How to complete this task ▸ Reading the records beneath this task, work out how many lines contain the word "zoom" and reply with only that number.

(Beginning of Data excerpts)

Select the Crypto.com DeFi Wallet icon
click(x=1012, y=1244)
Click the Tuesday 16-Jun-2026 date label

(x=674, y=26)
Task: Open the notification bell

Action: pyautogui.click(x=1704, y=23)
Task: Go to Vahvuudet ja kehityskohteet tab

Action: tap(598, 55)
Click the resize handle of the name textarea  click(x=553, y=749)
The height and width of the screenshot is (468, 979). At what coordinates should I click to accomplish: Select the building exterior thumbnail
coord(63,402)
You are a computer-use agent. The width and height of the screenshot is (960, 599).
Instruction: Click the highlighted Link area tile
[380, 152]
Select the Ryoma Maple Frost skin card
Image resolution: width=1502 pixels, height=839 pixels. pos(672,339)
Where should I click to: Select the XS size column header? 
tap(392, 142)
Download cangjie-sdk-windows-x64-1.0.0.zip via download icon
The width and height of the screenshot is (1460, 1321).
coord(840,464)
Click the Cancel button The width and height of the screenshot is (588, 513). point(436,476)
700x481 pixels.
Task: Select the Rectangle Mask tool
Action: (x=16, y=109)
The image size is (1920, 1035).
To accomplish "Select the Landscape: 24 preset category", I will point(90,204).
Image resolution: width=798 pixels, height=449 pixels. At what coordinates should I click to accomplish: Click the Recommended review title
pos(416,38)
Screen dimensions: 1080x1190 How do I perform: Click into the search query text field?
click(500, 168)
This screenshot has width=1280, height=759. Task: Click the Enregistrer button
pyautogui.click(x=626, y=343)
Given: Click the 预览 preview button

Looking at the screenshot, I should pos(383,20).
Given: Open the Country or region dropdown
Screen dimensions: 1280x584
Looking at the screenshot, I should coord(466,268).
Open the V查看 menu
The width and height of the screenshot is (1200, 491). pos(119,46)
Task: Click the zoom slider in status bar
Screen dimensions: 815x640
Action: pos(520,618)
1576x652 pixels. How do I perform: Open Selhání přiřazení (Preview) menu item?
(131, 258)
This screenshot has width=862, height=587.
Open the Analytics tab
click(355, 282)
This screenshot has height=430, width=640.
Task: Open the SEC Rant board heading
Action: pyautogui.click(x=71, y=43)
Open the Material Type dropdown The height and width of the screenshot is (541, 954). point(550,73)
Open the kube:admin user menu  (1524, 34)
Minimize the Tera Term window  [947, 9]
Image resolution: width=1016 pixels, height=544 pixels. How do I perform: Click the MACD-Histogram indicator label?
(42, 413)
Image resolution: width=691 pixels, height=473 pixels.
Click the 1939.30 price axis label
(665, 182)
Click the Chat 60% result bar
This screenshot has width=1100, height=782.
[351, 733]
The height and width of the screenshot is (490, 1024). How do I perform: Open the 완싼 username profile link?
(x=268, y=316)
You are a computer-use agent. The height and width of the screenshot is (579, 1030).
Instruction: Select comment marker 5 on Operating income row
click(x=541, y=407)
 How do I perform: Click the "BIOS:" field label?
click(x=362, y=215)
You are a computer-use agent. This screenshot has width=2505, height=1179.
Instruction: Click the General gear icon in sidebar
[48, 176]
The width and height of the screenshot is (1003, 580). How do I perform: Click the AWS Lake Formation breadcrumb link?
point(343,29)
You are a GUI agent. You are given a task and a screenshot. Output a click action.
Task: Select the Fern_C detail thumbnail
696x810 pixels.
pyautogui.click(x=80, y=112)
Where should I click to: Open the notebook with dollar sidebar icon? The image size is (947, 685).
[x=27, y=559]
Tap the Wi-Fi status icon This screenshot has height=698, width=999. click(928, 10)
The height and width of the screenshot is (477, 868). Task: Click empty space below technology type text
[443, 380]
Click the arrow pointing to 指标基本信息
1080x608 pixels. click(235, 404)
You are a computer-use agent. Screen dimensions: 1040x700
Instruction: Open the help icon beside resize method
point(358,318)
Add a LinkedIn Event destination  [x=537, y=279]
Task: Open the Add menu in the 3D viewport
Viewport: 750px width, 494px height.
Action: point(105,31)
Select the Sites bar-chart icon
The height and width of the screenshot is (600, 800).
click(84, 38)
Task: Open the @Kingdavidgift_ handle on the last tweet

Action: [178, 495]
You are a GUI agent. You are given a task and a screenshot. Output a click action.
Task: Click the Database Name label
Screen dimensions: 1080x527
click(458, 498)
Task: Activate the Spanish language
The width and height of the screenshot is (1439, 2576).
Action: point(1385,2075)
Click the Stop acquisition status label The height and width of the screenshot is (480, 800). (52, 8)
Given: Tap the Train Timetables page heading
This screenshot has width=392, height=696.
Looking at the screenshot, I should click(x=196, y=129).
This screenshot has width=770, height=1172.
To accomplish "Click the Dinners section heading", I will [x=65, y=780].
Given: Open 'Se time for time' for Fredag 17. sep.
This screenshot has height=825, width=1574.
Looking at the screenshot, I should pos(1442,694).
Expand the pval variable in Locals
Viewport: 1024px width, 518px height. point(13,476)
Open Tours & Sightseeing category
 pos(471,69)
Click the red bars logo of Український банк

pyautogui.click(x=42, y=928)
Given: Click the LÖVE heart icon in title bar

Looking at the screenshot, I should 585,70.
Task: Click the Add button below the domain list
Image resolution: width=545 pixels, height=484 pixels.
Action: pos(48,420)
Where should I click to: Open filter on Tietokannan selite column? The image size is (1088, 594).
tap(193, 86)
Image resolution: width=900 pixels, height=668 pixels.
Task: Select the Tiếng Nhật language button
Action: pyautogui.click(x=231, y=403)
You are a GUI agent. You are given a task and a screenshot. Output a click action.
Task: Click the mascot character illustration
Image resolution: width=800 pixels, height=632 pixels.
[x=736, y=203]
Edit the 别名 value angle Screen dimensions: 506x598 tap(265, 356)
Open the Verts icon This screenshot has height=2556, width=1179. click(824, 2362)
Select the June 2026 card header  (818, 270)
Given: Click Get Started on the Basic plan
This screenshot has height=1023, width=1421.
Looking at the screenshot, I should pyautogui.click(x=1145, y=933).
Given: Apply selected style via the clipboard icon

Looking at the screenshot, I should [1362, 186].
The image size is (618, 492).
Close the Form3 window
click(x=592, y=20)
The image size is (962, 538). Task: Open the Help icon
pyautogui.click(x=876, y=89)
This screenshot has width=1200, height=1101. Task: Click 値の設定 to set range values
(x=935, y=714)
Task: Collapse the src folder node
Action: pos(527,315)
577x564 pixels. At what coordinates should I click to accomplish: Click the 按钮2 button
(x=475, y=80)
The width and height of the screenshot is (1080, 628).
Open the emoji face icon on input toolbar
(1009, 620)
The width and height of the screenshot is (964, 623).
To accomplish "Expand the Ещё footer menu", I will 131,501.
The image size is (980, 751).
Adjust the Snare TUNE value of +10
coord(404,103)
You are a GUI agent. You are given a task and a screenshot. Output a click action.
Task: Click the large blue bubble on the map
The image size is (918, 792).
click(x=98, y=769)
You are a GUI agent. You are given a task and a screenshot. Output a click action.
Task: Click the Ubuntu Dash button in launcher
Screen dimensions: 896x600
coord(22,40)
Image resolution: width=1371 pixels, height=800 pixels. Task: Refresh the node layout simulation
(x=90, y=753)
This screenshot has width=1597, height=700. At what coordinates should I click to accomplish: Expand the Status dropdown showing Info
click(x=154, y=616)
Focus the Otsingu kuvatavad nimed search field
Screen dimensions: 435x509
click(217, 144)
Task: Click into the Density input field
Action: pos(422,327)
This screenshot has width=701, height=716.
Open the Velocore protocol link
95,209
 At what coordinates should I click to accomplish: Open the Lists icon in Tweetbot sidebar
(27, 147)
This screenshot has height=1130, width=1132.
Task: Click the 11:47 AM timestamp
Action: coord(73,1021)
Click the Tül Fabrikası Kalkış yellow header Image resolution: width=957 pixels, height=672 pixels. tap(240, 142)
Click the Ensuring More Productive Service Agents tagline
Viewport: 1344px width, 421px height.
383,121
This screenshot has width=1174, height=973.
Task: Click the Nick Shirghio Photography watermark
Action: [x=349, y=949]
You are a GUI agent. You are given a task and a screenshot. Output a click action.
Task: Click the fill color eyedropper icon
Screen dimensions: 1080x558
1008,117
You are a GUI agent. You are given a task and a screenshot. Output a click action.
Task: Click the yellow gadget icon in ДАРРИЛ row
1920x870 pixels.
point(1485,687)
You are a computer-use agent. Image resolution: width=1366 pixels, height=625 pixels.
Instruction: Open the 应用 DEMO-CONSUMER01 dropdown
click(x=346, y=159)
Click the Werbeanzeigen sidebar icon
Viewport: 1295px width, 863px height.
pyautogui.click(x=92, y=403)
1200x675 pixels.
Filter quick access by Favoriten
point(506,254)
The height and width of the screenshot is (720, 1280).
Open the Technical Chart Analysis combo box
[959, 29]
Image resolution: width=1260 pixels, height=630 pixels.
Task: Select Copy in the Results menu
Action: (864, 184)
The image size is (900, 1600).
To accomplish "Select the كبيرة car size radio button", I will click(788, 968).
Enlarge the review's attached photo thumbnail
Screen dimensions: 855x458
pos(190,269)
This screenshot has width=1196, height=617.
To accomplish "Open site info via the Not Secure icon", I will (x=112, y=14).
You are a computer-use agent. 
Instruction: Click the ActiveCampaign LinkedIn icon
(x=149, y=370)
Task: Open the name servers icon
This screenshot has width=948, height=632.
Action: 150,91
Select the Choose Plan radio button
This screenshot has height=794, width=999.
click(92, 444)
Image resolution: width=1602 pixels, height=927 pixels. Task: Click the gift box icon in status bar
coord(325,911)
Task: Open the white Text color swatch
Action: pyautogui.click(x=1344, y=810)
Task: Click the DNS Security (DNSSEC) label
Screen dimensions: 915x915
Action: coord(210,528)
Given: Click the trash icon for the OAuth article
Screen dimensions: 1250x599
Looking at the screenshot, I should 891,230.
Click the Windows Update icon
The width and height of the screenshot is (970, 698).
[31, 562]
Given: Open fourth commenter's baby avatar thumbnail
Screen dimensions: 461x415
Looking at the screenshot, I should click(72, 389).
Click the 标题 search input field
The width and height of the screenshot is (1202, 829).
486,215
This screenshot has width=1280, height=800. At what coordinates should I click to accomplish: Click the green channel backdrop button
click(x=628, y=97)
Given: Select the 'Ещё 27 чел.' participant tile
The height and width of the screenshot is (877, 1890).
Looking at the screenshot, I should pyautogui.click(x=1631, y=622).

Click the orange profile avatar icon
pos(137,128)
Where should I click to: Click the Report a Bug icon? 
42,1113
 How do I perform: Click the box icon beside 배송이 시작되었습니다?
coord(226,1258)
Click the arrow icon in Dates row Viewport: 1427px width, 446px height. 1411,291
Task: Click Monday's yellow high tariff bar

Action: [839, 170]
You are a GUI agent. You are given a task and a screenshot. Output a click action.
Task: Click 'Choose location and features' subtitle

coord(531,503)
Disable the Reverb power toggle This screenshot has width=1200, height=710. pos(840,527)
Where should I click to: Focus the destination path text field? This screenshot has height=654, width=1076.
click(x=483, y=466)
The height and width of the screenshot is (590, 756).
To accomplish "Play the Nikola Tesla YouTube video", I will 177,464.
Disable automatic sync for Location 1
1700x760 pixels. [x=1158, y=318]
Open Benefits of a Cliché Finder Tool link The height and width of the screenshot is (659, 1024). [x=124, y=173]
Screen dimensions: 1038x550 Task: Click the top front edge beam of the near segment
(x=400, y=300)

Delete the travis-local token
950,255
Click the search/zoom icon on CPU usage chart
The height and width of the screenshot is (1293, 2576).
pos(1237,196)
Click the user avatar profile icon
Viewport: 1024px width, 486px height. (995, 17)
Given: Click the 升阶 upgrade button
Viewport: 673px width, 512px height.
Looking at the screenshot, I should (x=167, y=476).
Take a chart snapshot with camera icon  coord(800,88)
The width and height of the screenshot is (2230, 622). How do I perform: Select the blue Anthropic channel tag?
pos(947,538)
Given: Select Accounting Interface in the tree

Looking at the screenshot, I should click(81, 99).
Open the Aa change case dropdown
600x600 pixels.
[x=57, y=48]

(End of Data excerpts)

Task answer ▸ 2